Contrary to the popular argument that we live in an age of austerity, we live in an age of extraordinary opportunity. Yet, as I argue in a new book, Dead Men Ruling, we block progress by refighting yesterday’s battles and trying to control too much an uncertain future.  As one reflection, in 2009 every dollar of revenue had been committed before that Congress walked in the doors of the Capitol.

Looking to Social Security, after three quarters of a century of continual growth, it has largely succeeded in providing basic protections to most, though not all, older people.  Now, as psychologist Laura Carstensen at the Stanford Center on Longevity suggests, we should be redesigning our institutions around the new possibilities that improved healthcare, reduced physical demands, and long lives provide.  But the eternal automatic growth of Social Security is not conditioned on any assessment of society’s opportunities or needs.  Not making best use of the talents of people of all ages.  Not child poverty or educational failures or the incidence of Alzheimer’s or autism.

Let me focus on three problems caused by this past, rather than future, focus:

Unequal Justice

Social Security redistributes in many ways, both progressive and regressive.  And in many ways, it fails to provide equal justice.

Among the most outrageous, working single parents, often abandoned mothers, are forced to pay for spousal and survivor benefits they cannot receive, often receiving at least $100,000 fewer lifetime benefits than some who don’t work, pay less Social Security tax, and raise no children.

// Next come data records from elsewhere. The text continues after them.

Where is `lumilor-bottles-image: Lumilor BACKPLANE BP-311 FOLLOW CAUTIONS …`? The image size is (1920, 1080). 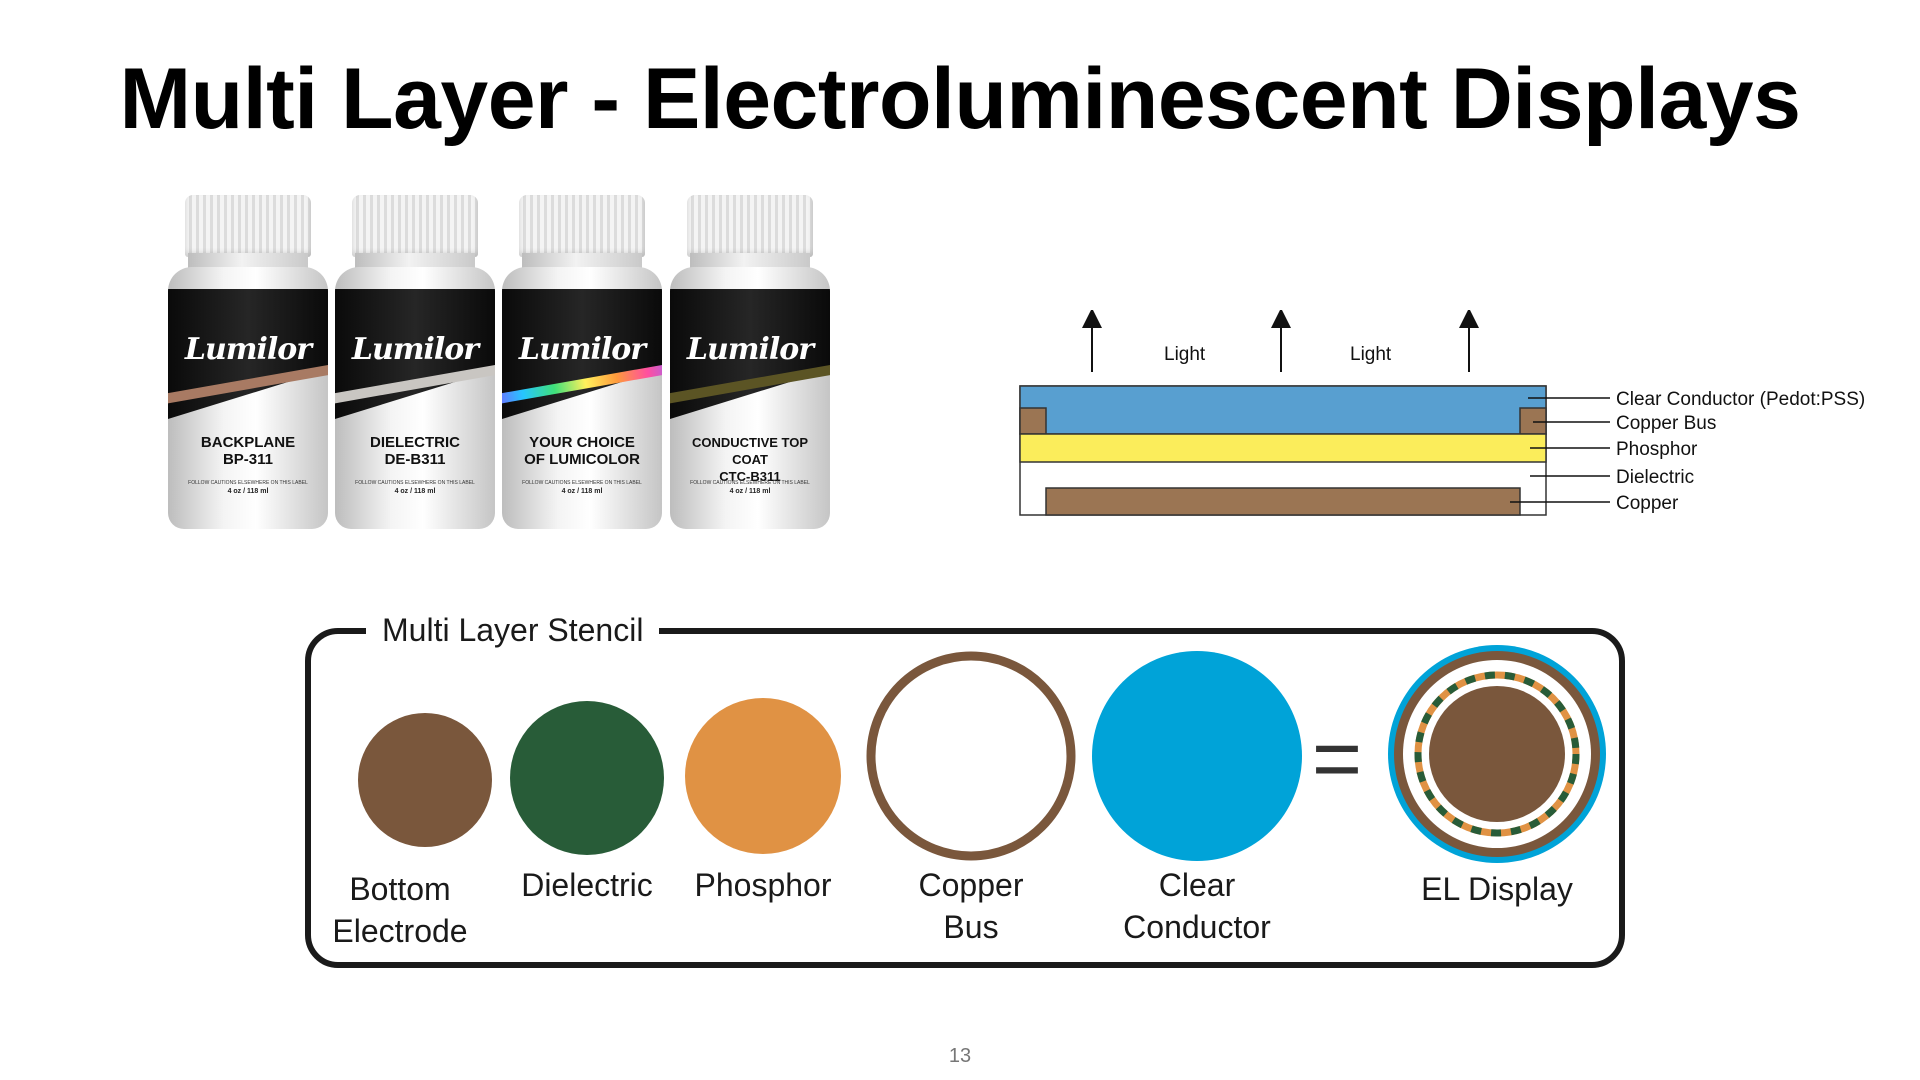
lumilor-bottles-image: Lumilor BACKPLANE BP-311 FOLLOW CAUTIONS … is located at coordinates (505, 365). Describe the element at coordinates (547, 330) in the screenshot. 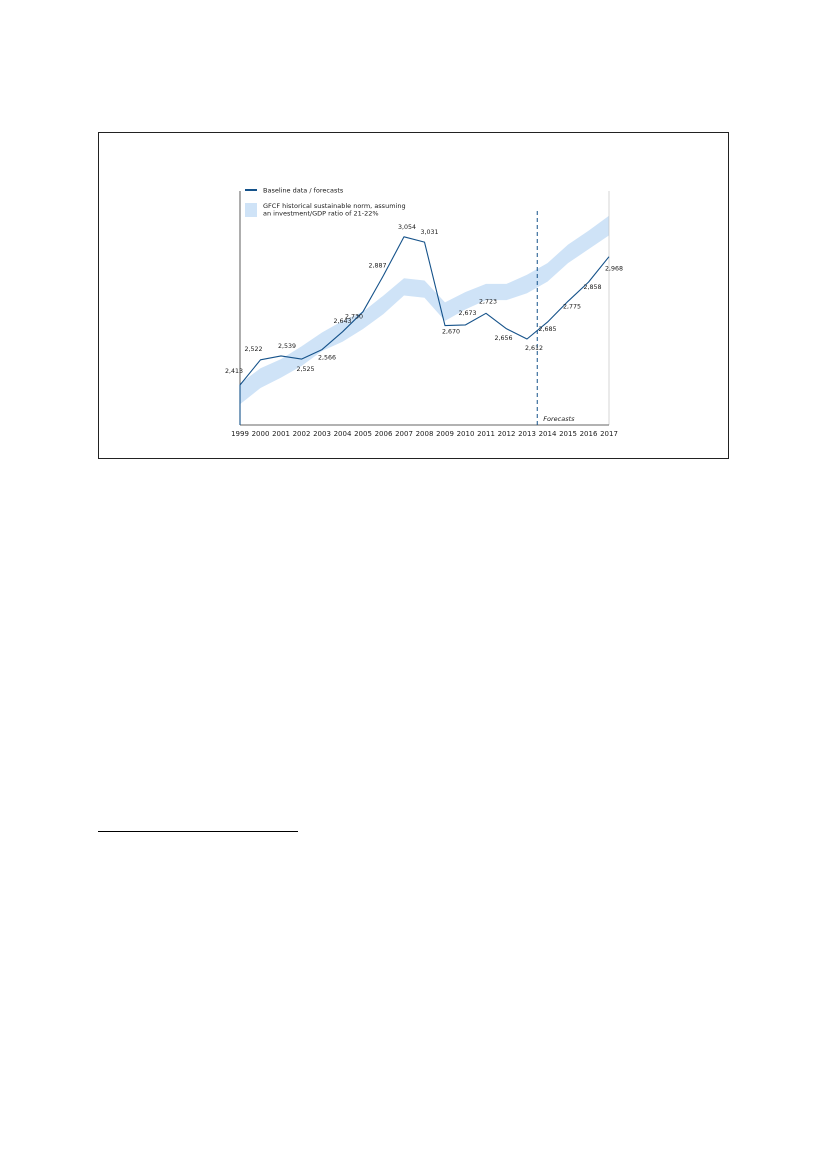

I see `data-label: 2,685` at that location.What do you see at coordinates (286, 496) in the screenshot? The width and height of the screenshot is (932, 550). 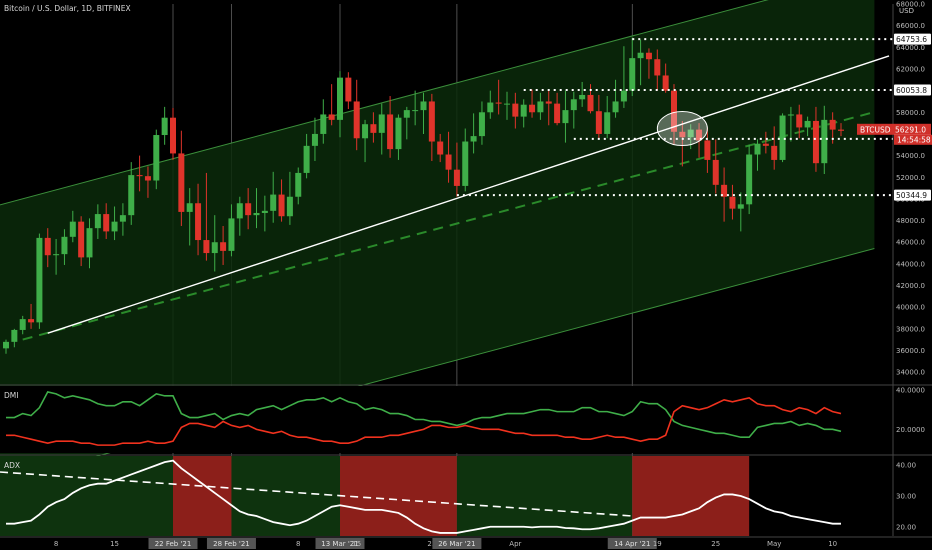 I see `adx-regime-band` at bounding box center [286, 496].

Similarly, the system discriminates against two-earner couples, spouses who divorce before ten years of marriage, long-term workers, and those who beget or bear children before age 40.

Middle Age Retirement

People today retire for about a decade longer than they did when Social Security first started paying benefits.  The biggest winners of this multi-decade policy have been people like the witnesses at this table and members of Congress, who, if married, now get at least $300,000 in additional lifetime benefits.

But there are other consequences: a decline in employment, the rate of growth of GDP and personal income, as well as lower Social Security benefits for the truly old.

Meanwhile, within a couple of decades, close to one-third of the adult population will be on Social Security for one-third or more of their adult lives.  There is no financial system, public or private, that can provide so many years of retirement for such a large share of the population without severe repercussions for individuals’ well-being in retirement and the workers upon whose backs the system relies.

The Impact on the Young

Today, lifetime Social Security and Medicare benefits approximate $1 million for a couple with average incomes throughout their working lives, Rising by about $18,000 a year, benefits for a couple in 2030 a couple are scheduled to grow to about $1 1/3 million.

Meanwhile, the rate of return on contributions falls continually for each generation.  Each year of delayed reform shifts more burdens to younger generations from older ones, with the largest impact on groups like blacks and Hispanics, in part because they comprise a larger share of those future generations with lower returns.

Summary

In summary, each year of delay in reforming Social Security:

  • Continues a pattern of unequal justice under the law;
  • Threatens the well-being of the truly old;
  • Increases the share of benefits paid to the middle aged;
  • Leads government to spend ever less on education and other investments;
  • Contributes to higher nonemployment, lower personal income and revenues; and
  • Increases the burden that is shifted to the young and to people of color.